Thursday, June 2, 2011

I'm sorry it's so long. I just gotta get rid off some anger emotions

I know I haven’t been on in a while…really haven’t had anything to talk about :/ but after today I do. So I think I mentioned my anger issue. Well today I was about to lose it and I actually had to walk away from the bitch just because I knew if I was there for like another second she would be on the ground. Ok I’ll tell you the back ground story and my point of view so you can see where I’m coming from. Imma just call this girl Bitch cause I don’t have a fake name for her and that pretty much describes her.
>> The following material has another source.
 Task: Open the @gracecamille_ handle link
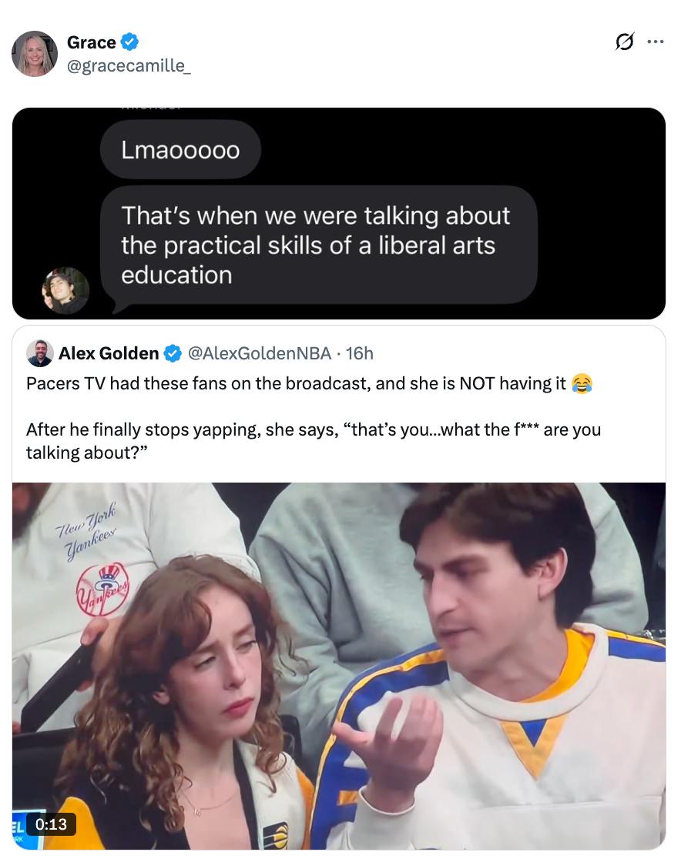click(x=129, y=66)
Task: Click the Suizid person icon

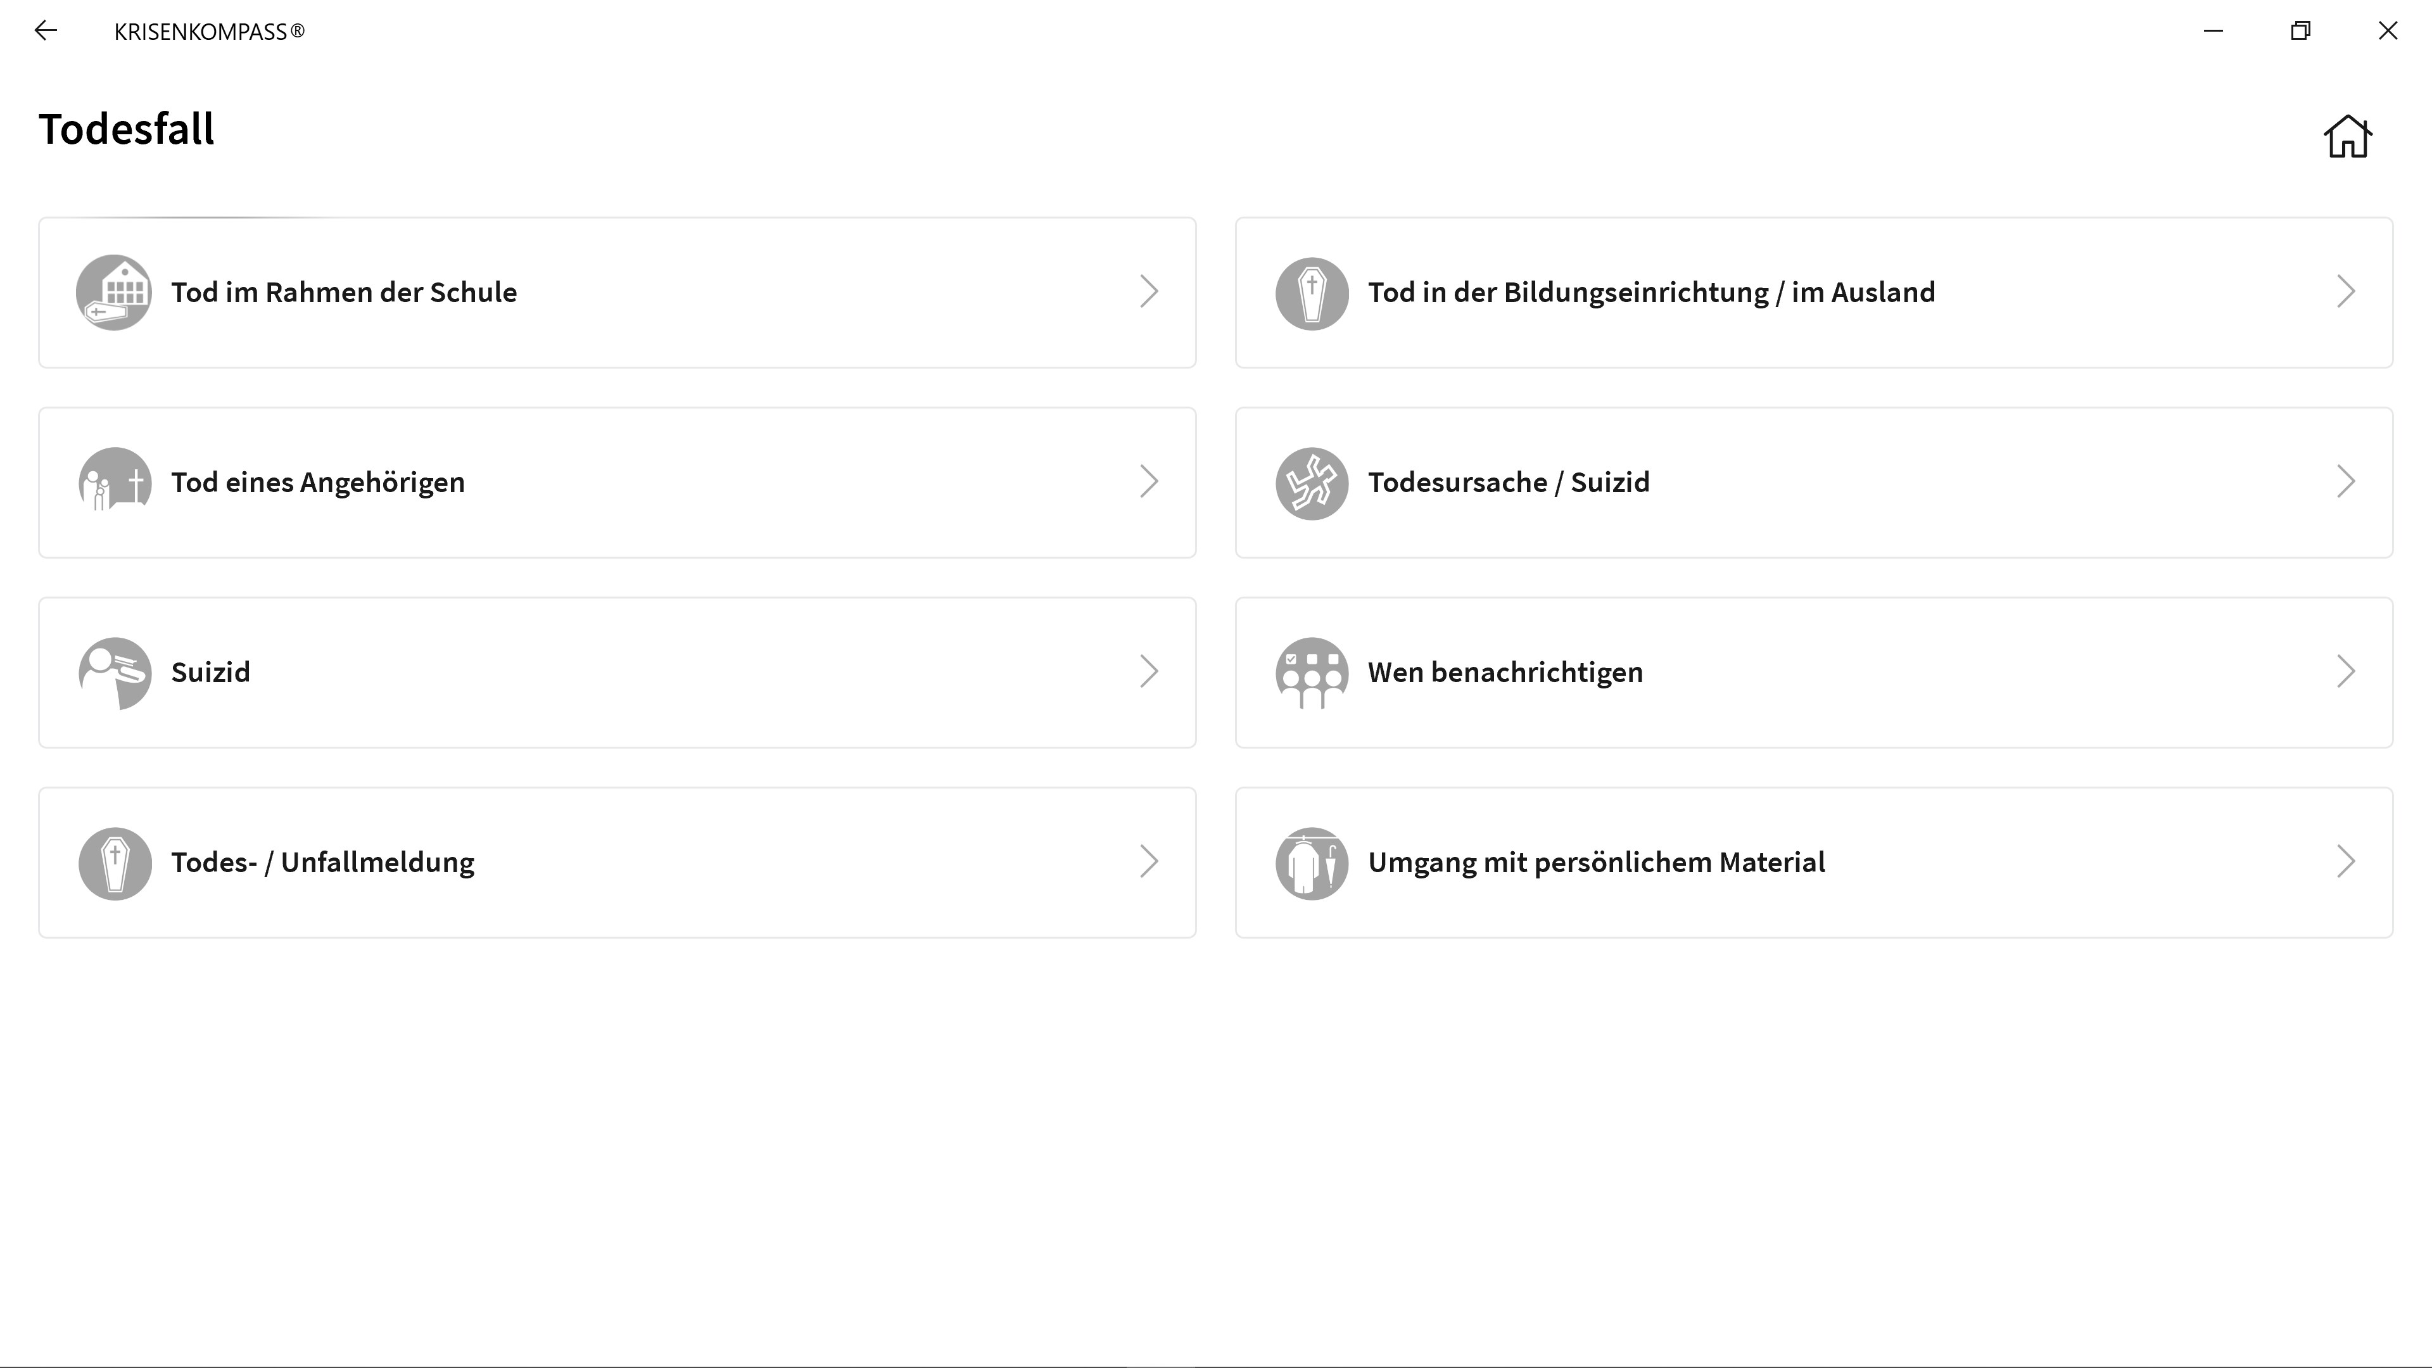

Ok so this was like either last week or the week before:

We were at our last tennis game and we were just sitting around wile a couple games were going on. So Bitch brings up a family matter of a good friend of mine (actually one of my best friends)**Rowan**. Now I didn’t know how she found out about this family matter because only close friends knew and I knew Bitch and Rowan aren’t close friends…maybe their friends but not close friends. Anyway, I found out later how she heard about it…another girl told her (WHO WASN’T SUPPOSED TO SAY ANYTHING IN THE FIRST PLACE) So let me get back on subject, so Bitch brought it up and I told her calmly and nicely:
Me: “umm that’s a family matter and I don’t think we should be talking about it”
Bitch: “well I heard it from ******** so I don’t really think its not a big deal”
Now other people of our tennis team are hearing this…
Another Girl: “what happened???”

Me: “no offence or anything like I would tell you but I REALLY don’t thing we should talk about it, it is a family matter”
Now the other girls under stood were I was coming from but UGH Bitch here needs to piss me off!
She told me off OVER TEXT saying things like “Why you talking trash about me. Your so full of shit…..” BLAH BLAH BLAH!
Any way I was pissed at that time but im trying to work on my anger so I let it go. It was hard for me to do it but I let it go.

Now today:

We sat at the same table as her…and since I let it go I was acting nice and everything to her like talking to her. Then she tells me she wants to talk…I knew she was going to bring it up. So I said sure and thinking we would just talk at the table but noooo she wants to talk out side the cafeteria.
Bitch: “ok what is your problem!”
Me: “what did I do!? I didn’t do shit!”
Bitch: “you are going around telling people I’m talking shit! About Rowan‘s sister”
Me: “I only told Rowan what you said at tennis! She talked to ******** about it and she told you! So only us know but you going around telling everyone!!!”
Bitch: “I never said that shit!”
Now I’m pissed….I’m pasted pissed….I just wanted to kill her!
Me: “I’M DONE I’M NOT LISTENING TO YOUR BILL SHIT ANY MORE!”
I walked away. Now be proud of me for walking away at least….cause I when I went back into the lunch room I told my friend Shawnee that I was leaving the cafeteria…she follows me. Lets put it this why I was sooooo fuckin pissed off my hand was shacking like mad! And Shawnee saw and even said “I have never seen you this pissed off before”

The point of this story…DON’T PISS ME OFF!!!!!